Activities:
1) Answer these questions using the text on soil nitrogen:
(a) What other name for lithotrophs does it give?
(b) Which research site did the group investigate?
(c) How many of each kind of tree were planted?
2) Using the text on soil nitrogen, list every tree species planted in the area, with both its scientific and common name.

Extract provided:
___

Nitrogen is an essential element for life on earth. When microbes consume organic matter, which includes the nutrients they need, they create foods such as nitrogen for the plants. Soil microbes including some types of bacteria and blue-green algae can make the nitrogen available to plants by fixing it from the air. Plants use the nitrogen for their growth and developement. Lithotrophs, also known as chemoautotrophs, obtain its energy from compounds of nitrogen instead of carbon compounds. Fixed nitrogen from the soil air helps plants by dissolving soil minerals and decomposing organic matter which allow roots to obtain key nutrients. When plants grow, they use scarce nutrients such as nitrogen to make new tissues. However, the majority of nitrogen is found in the inert form of nitrogen gas. Most organisms typically are not able to use this form of nitgogen as their primary source and instead rely on the forms made accessible by numerous soil microbes in a process known as the nitrogen cycle. The Nitrogen Cycle is the process by which the nitrogen forms Ammonia, Nitrite, and Nitrate transform. Ammonia changes into Nitrite, which changes into Nitrate. The figure to the right shows this process, along with some of the other factors that affect it. This cycle stays “healthy” in an environment when the levels of each form show normal fluctuations (for example where there are high levels of Nitrate Nitrogen, we should observe low levels of Ammonia and Nitrite).

Our research group investigated the Nitrogen levels in one of the research sites (site 4). For years, this site has had decreasing nitrogen levels. In 2015, however, these levels appeared to have "fixed" themselves. The nitrogen levels appear to be normal, meaning that there is a healthy Nitrogen Cycle.


The only known change in the microclimate from last year to 2015 is the planting of three new types of trees in the area: Acer rubrum (red maple), Quercus alba (white oak), and Acer saccharum (sugar maple). Two of each kind of tree were planted and since research from the Ecological Society of America has shown that areas with large numbers of sugar maple trees tend to have soil with high levels of nitrification. Therefore, our research group hypothesized that the planting of the sugar maples are responsible for the "fixed" nitrogen levels.

___

Stored items:
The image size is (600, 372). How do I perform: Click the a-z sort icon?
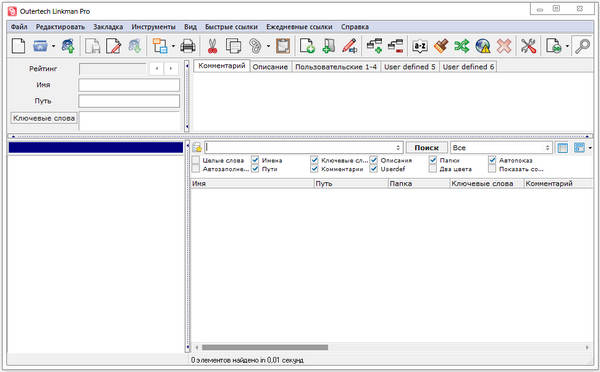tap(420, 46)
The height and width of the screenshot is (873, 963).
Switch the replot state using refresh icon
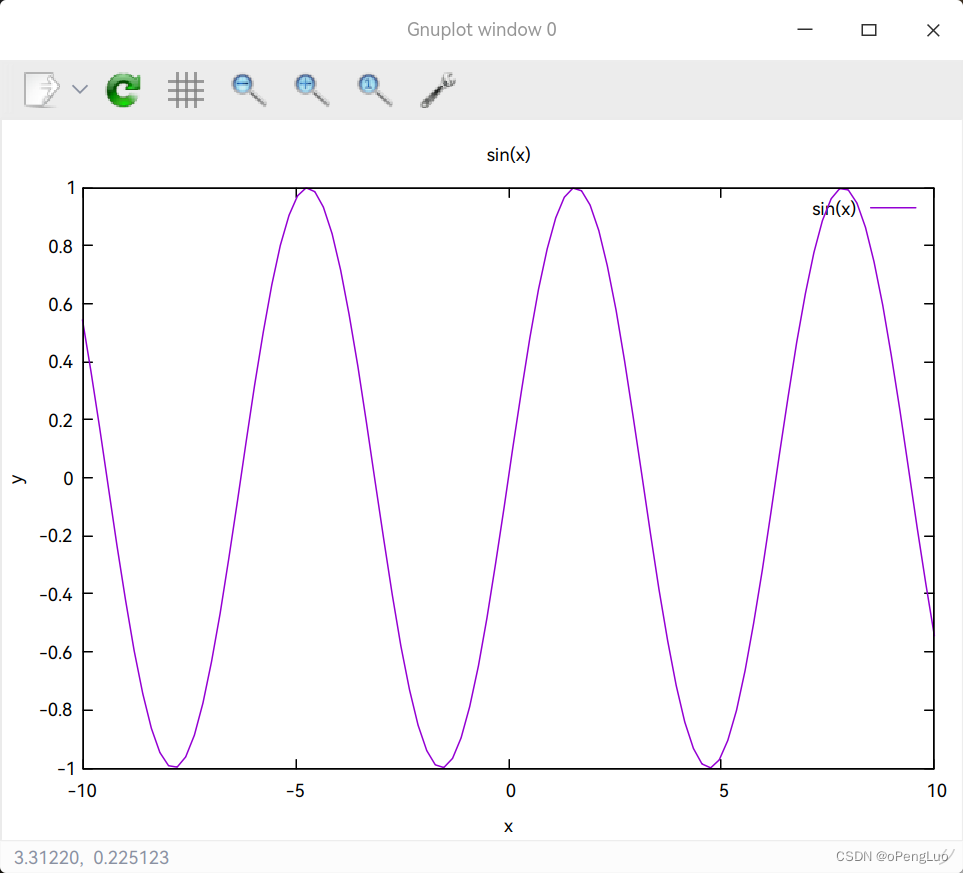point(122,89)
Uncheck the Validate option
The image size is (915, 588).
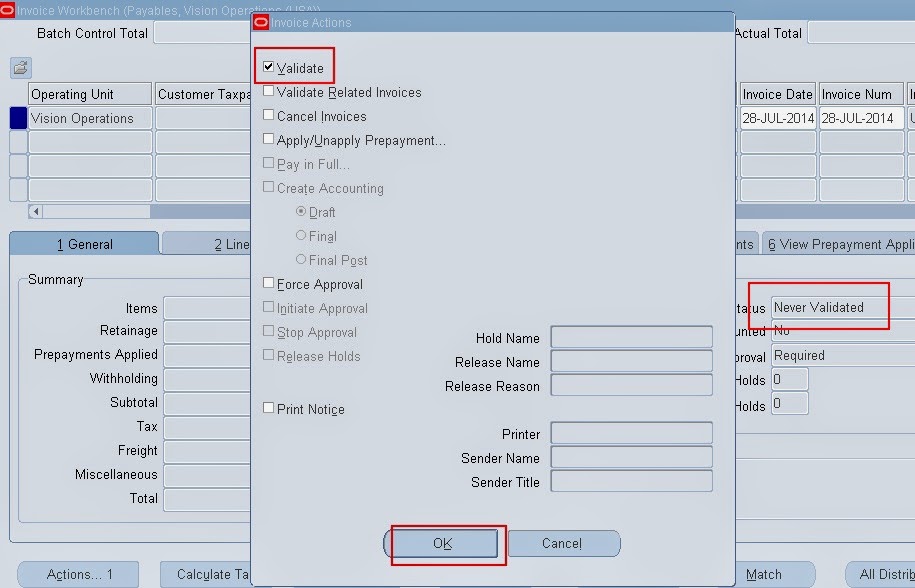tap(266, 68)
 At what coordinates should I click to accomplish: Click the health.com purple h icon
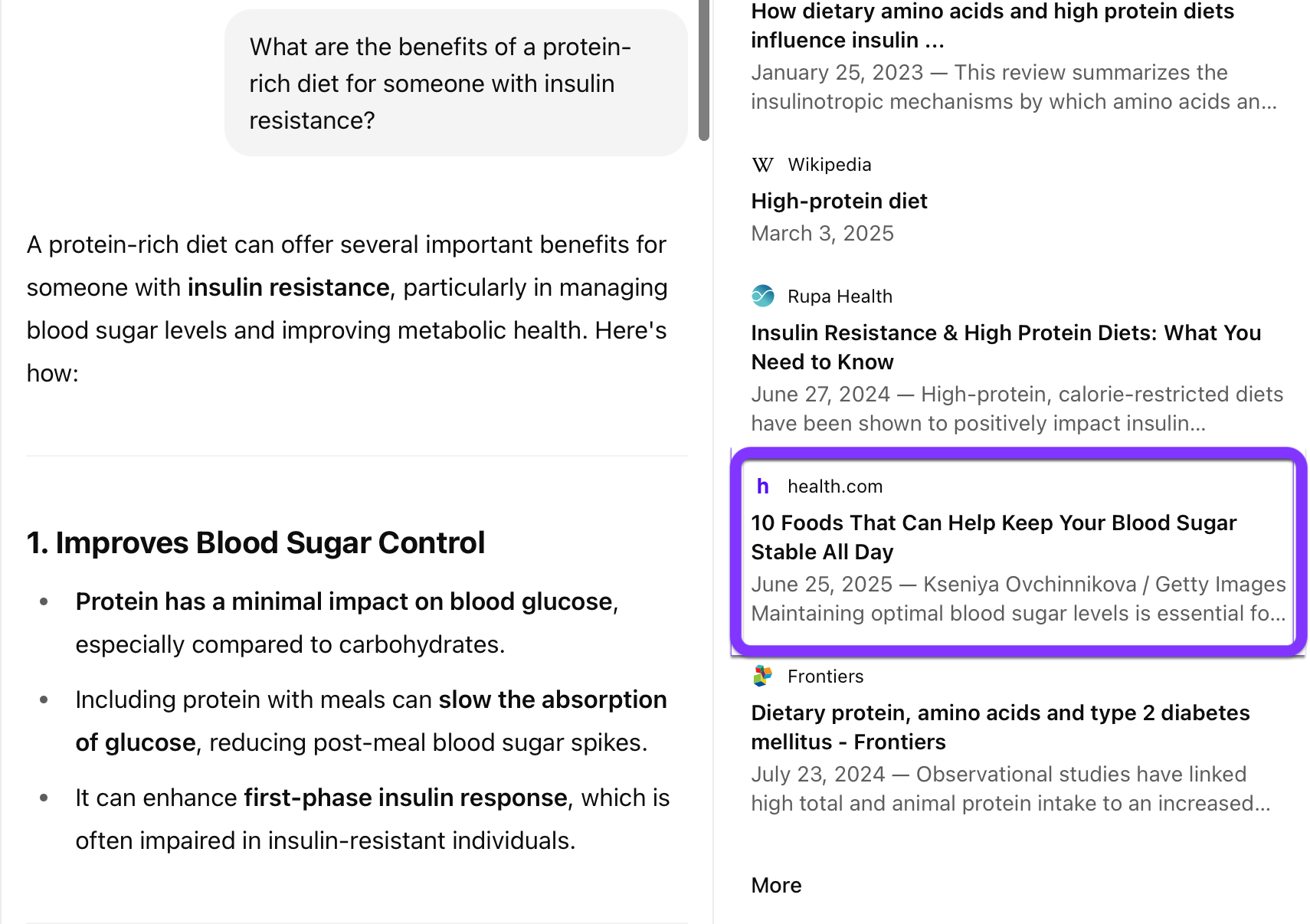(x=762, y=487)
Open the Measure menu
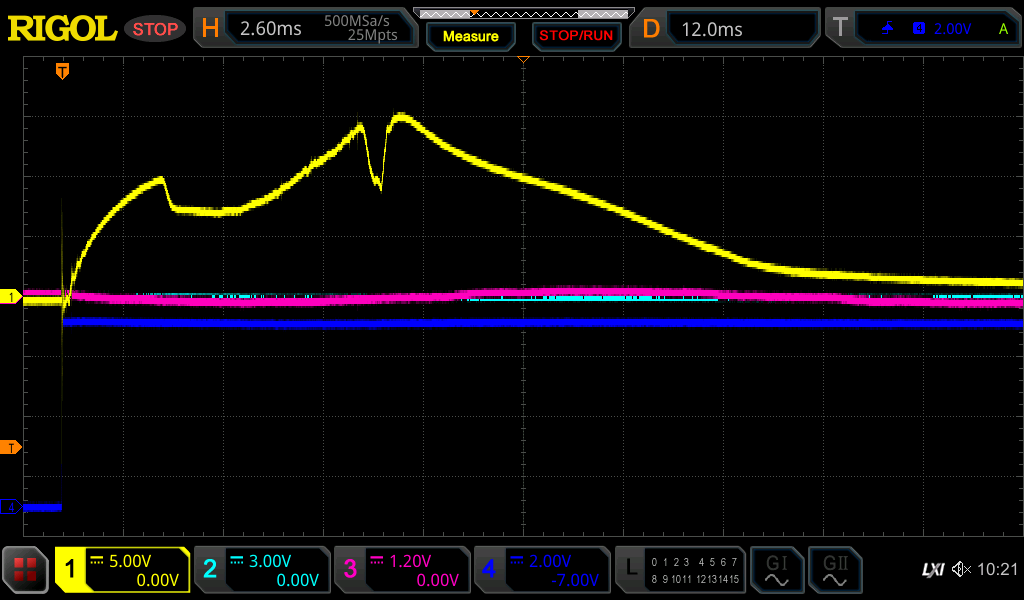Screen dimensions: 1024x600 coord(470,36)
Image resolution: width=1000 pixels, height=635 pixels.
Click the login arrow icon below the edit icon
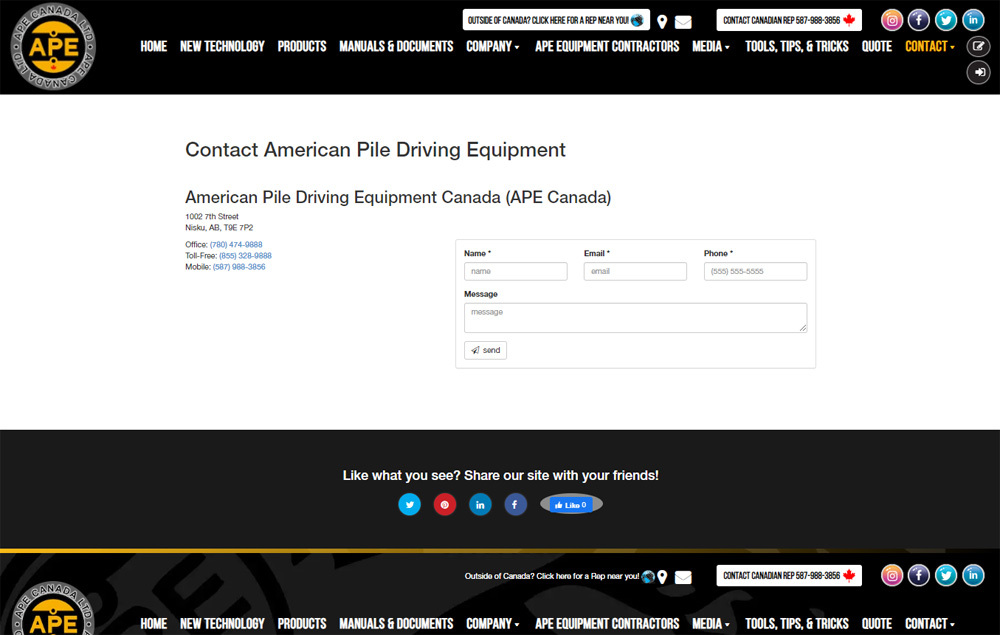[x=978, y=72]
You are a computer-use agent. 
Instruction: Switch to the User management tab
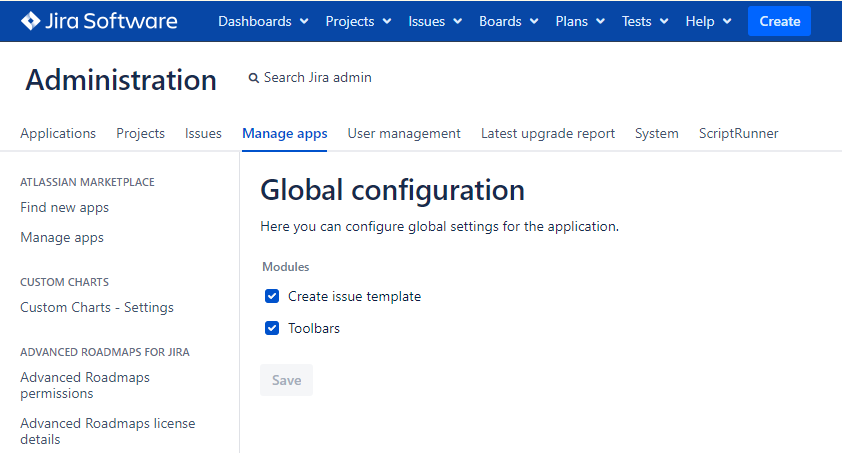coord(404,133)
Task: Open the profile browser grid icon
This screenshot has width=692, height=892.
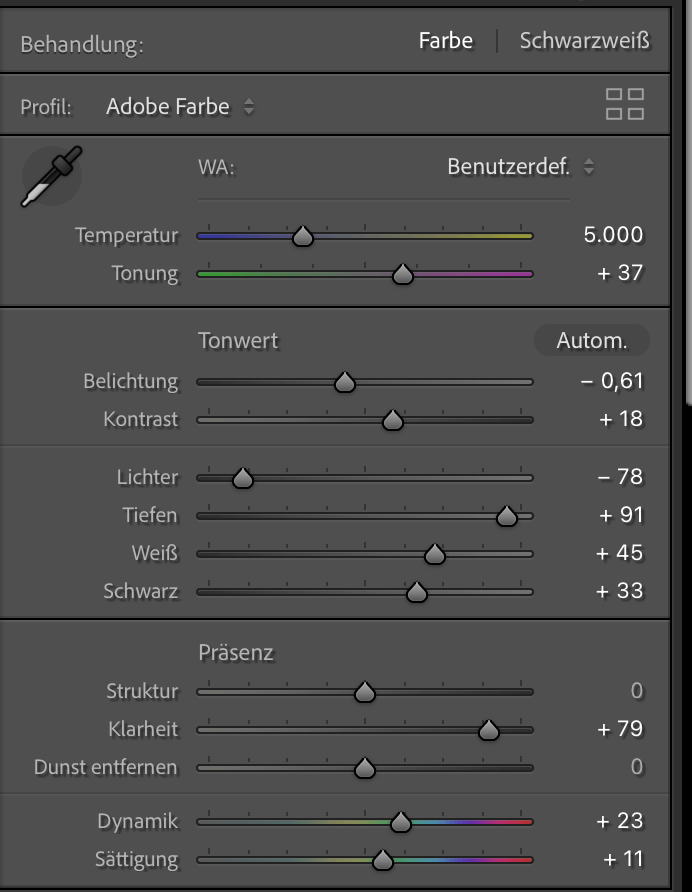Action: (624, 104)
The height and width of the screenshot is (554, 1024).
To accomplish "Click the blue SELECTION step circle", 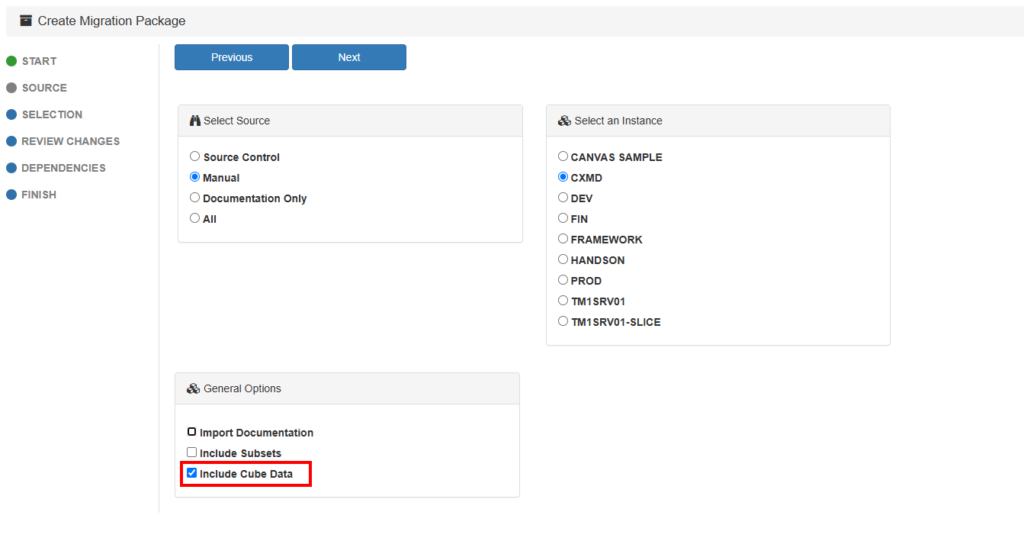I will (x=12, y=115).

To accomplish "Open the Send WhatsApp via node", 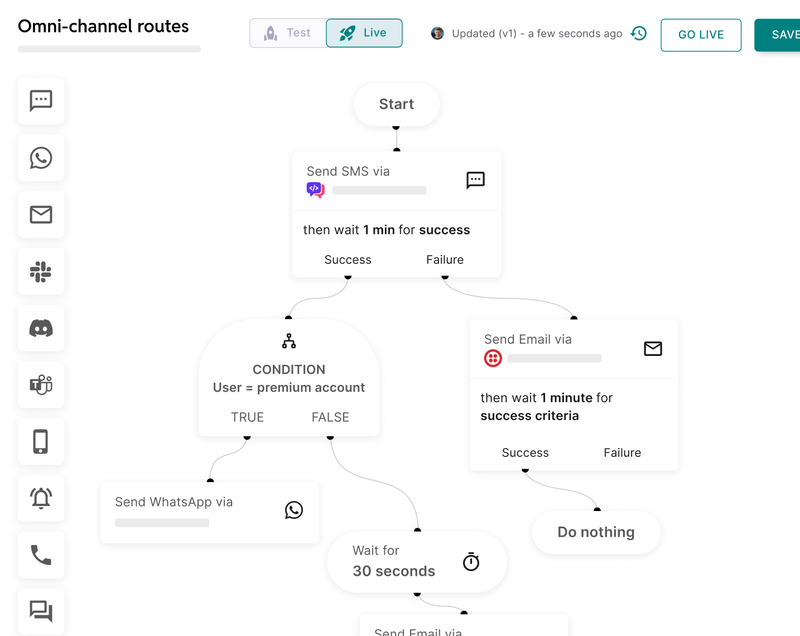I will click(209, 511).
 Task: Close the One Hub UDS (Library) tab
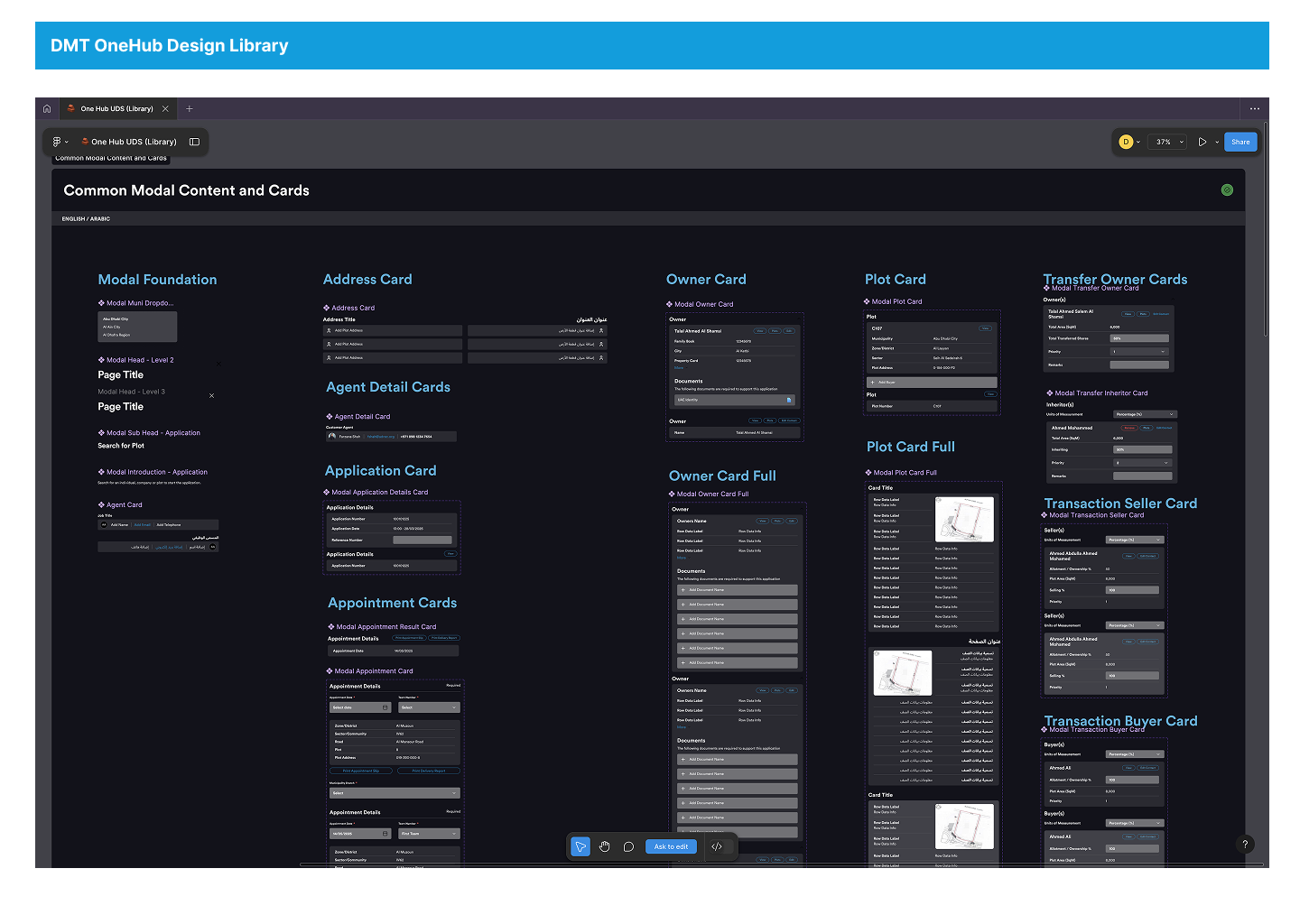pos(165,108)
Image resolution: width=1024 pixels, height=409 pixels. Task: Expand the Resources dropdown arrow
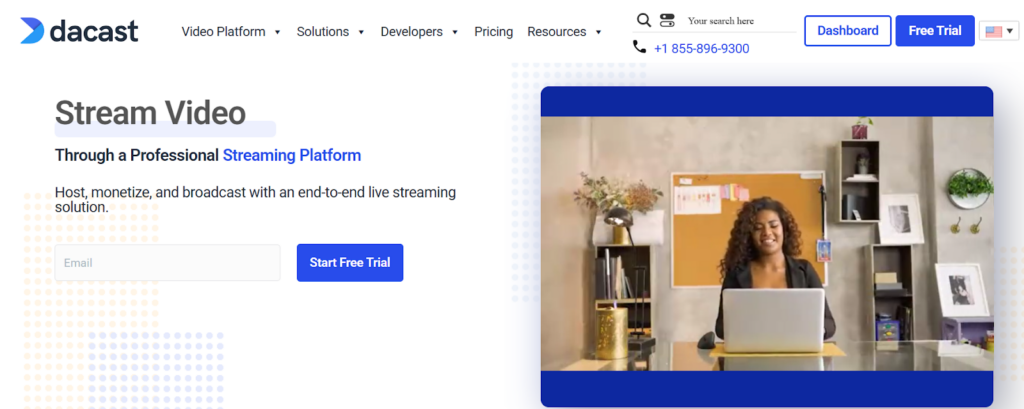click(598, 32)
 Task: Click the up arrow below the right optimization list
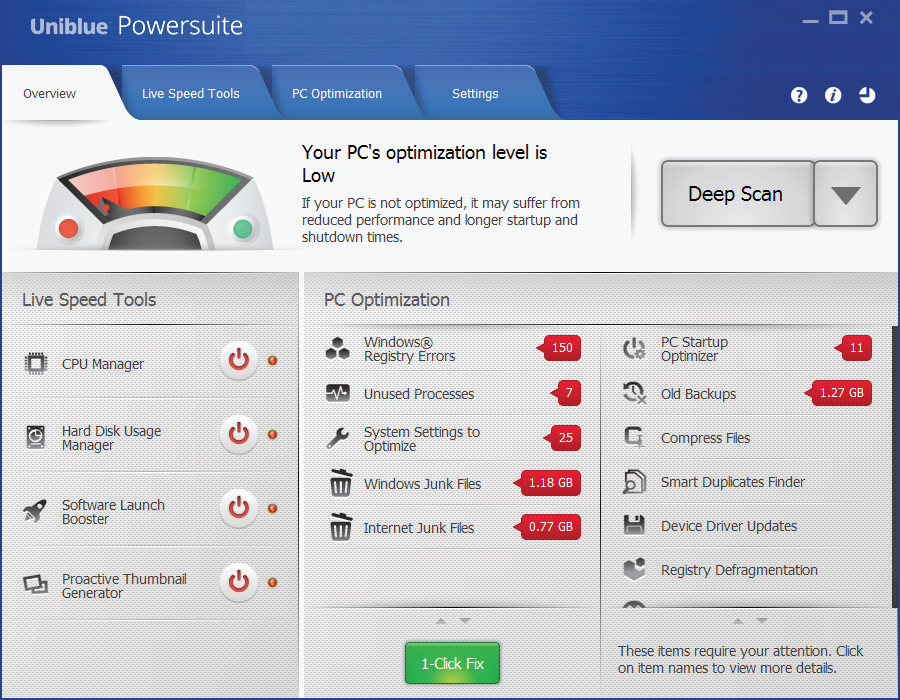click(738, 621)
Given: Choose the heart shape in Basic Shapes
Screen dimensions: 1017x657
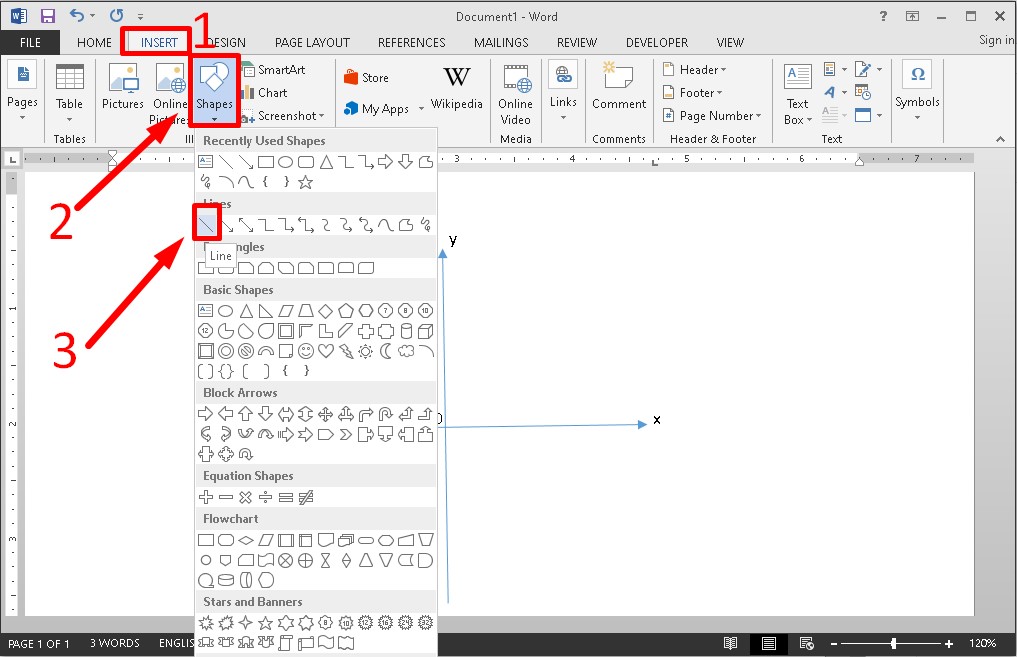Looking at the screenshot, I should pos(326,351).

___

Answer set:
1)
(a) Chemoautotrophs
(b) Site 4
(c) Two

2)
Acer rubrum (red maple)
Quercus alba (white oak)
Acer saccharum (sugar maple)